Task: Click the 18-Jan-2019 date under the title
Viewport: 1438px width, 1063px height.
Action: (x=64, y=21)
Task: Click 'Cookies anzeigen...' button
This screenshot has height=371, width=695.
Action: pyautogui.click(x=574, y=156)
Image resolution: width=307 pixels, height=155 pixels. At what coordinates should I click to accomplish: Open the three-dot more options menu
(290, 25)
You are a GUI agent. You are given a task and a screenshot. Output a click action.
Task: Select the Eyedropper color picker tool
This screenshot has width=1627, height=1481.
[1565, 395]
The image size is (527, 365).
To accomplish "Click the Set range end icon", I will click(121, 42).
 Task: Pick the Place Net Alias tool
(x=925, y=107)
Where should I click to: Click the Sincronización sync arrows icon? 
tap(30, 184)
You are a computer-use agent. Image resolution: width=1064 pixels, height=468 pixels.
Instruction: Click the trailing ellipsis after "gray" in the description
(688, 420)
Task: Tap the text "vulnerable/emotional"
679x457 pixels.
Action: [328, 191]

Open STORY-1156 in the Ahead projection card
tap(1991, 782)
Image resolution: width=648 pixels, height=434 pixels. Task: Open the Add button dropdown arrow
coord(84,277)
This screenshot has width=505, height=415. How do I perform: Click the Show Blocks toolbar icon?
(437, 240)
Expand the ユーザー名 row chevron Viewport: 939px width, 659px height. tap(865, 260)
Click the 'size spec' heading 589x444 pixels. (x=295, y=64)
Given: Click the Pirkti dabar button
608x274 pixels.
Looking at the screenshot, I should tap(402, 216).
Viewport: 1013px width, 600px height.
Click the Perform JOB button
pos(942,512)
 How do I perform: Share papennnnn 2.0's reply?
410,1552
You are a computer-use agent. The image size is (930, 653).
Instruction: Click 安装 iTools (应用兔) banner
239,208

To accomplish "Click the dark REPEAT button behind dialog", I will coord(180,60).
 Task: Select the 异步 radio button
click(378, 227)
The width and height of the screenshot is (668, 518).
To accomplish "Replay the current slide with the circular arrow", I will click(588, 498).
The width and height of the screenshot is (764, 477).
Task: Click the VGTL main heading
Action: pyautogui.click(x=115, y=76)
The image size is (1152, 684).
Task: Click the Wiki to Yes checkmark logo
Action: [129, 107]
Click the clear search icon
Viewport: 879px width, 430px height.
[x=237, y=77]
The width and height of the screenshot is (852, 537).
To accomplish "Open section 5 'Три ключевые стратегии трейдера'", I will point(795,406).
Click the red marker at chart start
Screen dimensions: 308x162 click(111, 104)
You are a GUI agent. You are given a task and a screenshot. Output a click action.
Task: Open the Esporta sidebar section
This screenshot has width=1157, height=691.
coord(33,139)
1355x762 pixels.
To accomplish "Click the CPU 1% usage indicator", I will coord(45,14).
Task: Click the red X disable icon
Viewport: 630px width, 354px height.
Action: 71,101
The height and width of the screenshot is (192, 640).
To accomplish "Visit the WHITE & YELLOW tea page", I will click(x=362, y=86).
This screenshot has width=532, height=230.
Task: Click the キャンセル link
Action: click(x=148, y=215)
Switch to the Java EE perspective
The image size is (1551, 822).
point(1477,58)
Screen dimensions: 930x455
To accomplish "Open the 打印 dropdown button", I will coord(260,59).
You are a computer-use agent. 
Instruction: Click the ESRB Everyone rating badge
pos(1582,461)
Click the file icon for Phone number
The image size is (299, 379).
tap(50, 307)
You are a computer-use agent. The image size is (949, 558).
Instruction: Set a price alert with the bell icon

______________________________

_Task requirements_
Rewrite every one of the records above, replacing each occurrence of "Viewport" with "Display area" and leaving all other text unchanged.

_The solution_
Task: Click the 18-Jan-2019 date under the title
Display area: 1438px width, 1063px height.
Action: (x=64, y=21)
Task: Click 'Cookies anzeigen...' button
This screenshot has height=371, width=695.
Action: pyautogui.click(x=574, y=156)
Image resolution: width=307 pixels, height=155 pixels. At what coordinates should I click to accomplish: Open the three-dot more options menu
(290, 25)
You are a GUI agent. You are given a task and a screenshot. Output a click action.
Task: Select the Eyedropper color picker tool
This screenshot has width=1627, height=1481.
[1565, 395]
The image size is (527, 365).
To accomplish "Click the Set range end icon", I will click(121, 42).
 Task: Pick the Place Net Alias tool
(x=925, y=107)
Where should I click to: Click the Sincronización sync arrows icon? 
tap(30, 184)
You are a computer-use agent. Image resolution: width=1064 pixels, height=468 pixels.
Instruction: Click the trailing ellipsis after "gray" in the description
(688, 420)
Task: Tap the text "vulnerable/emotional"
679x457 pixels.
Action: [328, 191]

Open STORY-1156 in the Ahead projection card
tap(1991, 782)
Image resolution: width=648 pixels, height=434 pixels. Task: Open the Add button dropdown arrow
coord(84,277)
This screenshot has width=505, height=415. How do I perform: Click the Show Blocks toolbar icon?
(437, 240)
Expand the ユーザー名 row chevron Display area: 939px width, 659px height. tap(865, 260)
Click the 'size spec' heading 589x444 pixels. (x=295, y=64)
Given: Click the Pirkti dabar button
608x274 pixels.
Looking at the screenshot, I should tap(402, 216).
Display area: 1013px width, 600px height.
Click the Perform JOB button
pos(942,512)
 How do I perform: Share papennnnn 2.0's reply?
410,1552
You are a computer-use agent. The image size is (930, 653).
Instruction: Click 安装 iTools (应用兔) banner
239,208

To accomplish "Click the dark REPEAT button behind dialog", I will coord(180,60).
 Task: Select the 异步 radio button
click(378, 227)
The width and height of the screenshot is (668, 518).
To accomplish "Replay the current slide with the circular arrow", I will click(588, 498).
The width and height of the screenshot is (764, 477).
Task: Click the VGTL main heading
Action: pyautogui.click(x=115, y=76)
The image size is (1152, 684).
Task: Click the Wiki to Yes checkmark logo
Action: [129, 107]
Click the clear search icon
Display area: 879px width, 430px height.
[x=237, y=77]
The width and height of the screenshot is (852, 537).
To accomplish "Open section 5 'Три ключевые стратегии трейдера'", I will point(795,406).
Click the red marker at chart start
Screen dimensions: 308x162 click(111, 104)
You are a GUI agent. You are given a task and a screenshot. Output a click action.
Task: Open the Esporta sidebar section
This screenshot has width=1157, height=691.
coord(33,139)
1355x762 pixels.
To accomplish "Click the CPU 1% usage indicator", I will coord(45,14).
Task: Click the red X disable icon
Display area: 630px width, 354px height.
Action: 71,101
The height and width of the screenshot is (192, 640).
To accomplish "Visit the WHITE & YELLOW tea page", I will click(x=362, y=86).
This screenshot has width=532, height=230.
Task: Click the キャンセル link
Action: click(x=148, y=215)
Switch to the Java EE perspective
The image size is (1551, 822).
point(1477,58)
Screen dimensions: 930x455
To accomplish "Open the 打印 dropdown button", I will coord(260,59).
You are a computer-use agent. 
Instruction: Click the ESRB Everyone rating badge
pos(1582,461)
Click the file icon for Phone number
The image size is (299, 379).
tap(50, 307)
You are a computer-use agent. The image size is (949, 558).
Instruction: Set a price alert with the bell icon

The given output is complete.